El Costo del Lenguaje Tóxico
El uso sistemático de estos términos peyorativos tiene consecuencias profundas para la democracia colombiana. Cuando el debate político se reduce a intercambios de insultos ideológicos, se pierde la posibilidad de discutir ideas, propuestas concretas y soluciones a los problemas reales del país.
Esta dinámica alimenta un ciclo vicioso: quienes se sienten atacados por estas etiquetas tienden a responder con igual agresividad, profundizando las divisiones y haciendo cada vez más difícil encontrar puntos de encuentro. La polarización se convierte así en un obstáculo para la construcción de consensos necesarios en una sociedad plural.
Más Allá de las Etiquetas
La realidad política colombiana es infinitamente más compleja que la dicotomía mamerto-facho. Entre estos extremos existe un amplio espectro de posiciones, matices y propuestas que se pierden cuando el debate se reduce a caricaturas ideológicas.

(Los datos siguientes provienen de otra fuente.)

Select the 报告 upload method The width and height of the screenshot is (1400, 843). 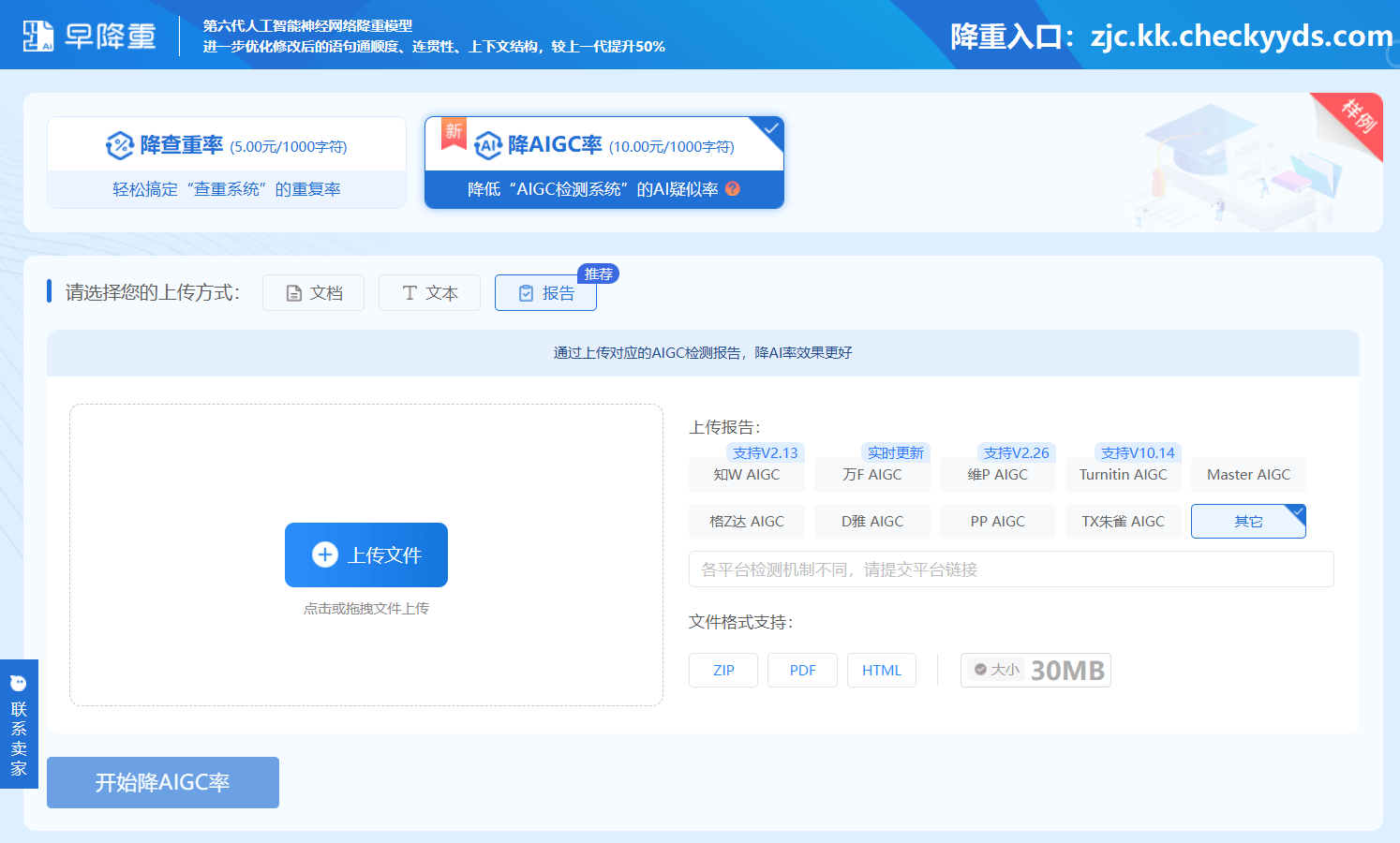(545, 293)
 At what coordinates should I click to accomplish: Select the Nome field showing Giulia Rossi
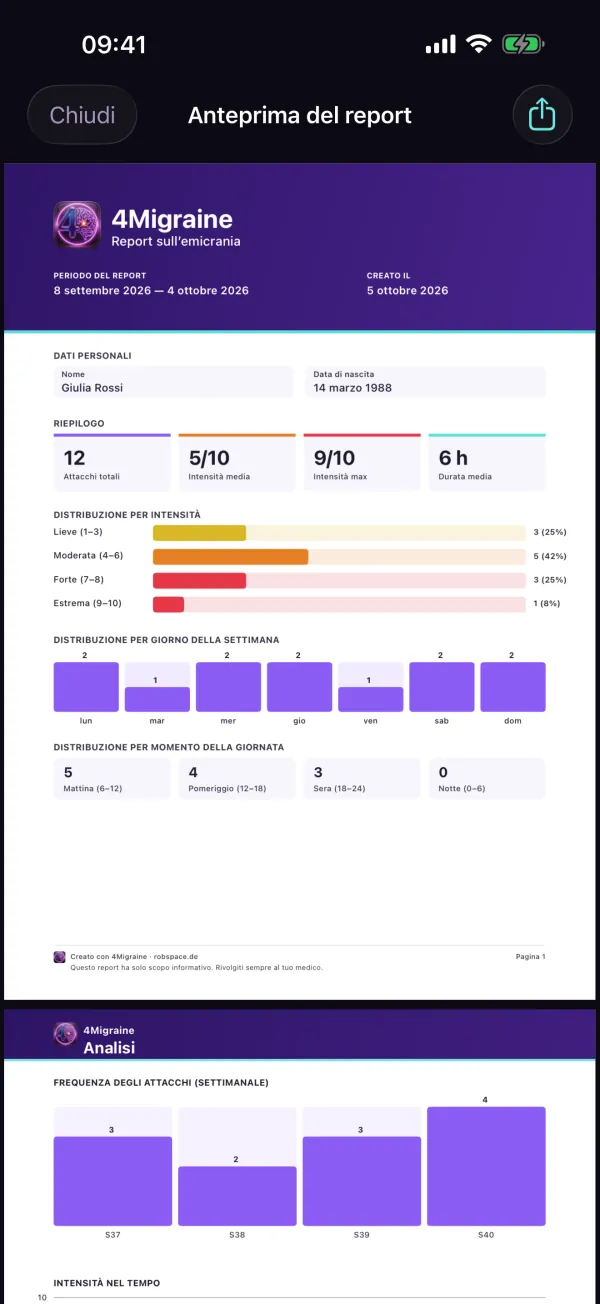171,382
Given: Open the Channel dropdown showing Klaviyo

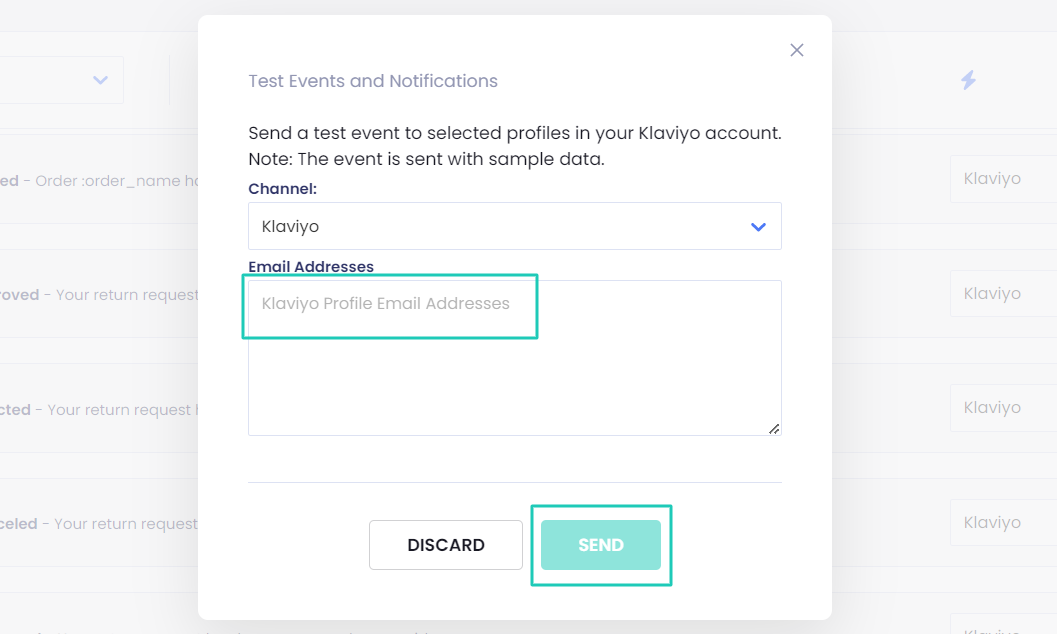Looking at the screenshot, I should 515,226.
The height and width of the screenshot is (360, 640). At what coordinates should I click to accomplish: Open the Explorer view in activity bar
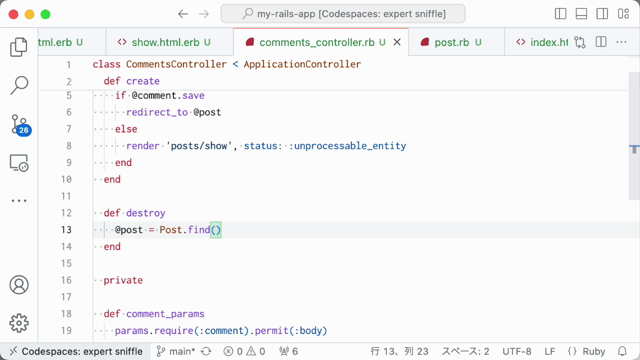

La izquierda colombiana incluye desde socialdemócratas moderados hasta sectores más radicales, pasando por ambientalistas, defensores de derechos humanos y movimientos sociales diversos. Similarmente, la derecha abarca desde conservadores tradicionales hasta liberales económicos, pasando por democristianos y diversos sectores del empresariado.
Reducir esta diversidad a etiquetas simplistas empobrece el debate y limita las posibilidades de encontrar soluciones innovadoras a los desafíos del país.
En un momento en que Colombia enfrenta desafíos enormes – desde la implementación de la paz hasta la crisis climática, pasando por la desigualdad y la corrupción – el país necesita más que nunca un debate político maduro y constructivo.
Esto no significa renunciar a las diferencias ideológicas legítimas, sino encontrar formas más civilizadas y productivas de expresarlas. Los ciudadanos, los medios de comunicación y especialmente los líderes políticos tienen la responsabilidad de elevar el nivel del debate público.
Mientras sigamos usando «mamerto» y «facho» como sustitutos del argumento y la propuesta, seguiremos condenados a una democracia empobrecida, donde las etiquetas importan más que las ideas y donde la polarización se convierte en el único lenguaje político posible.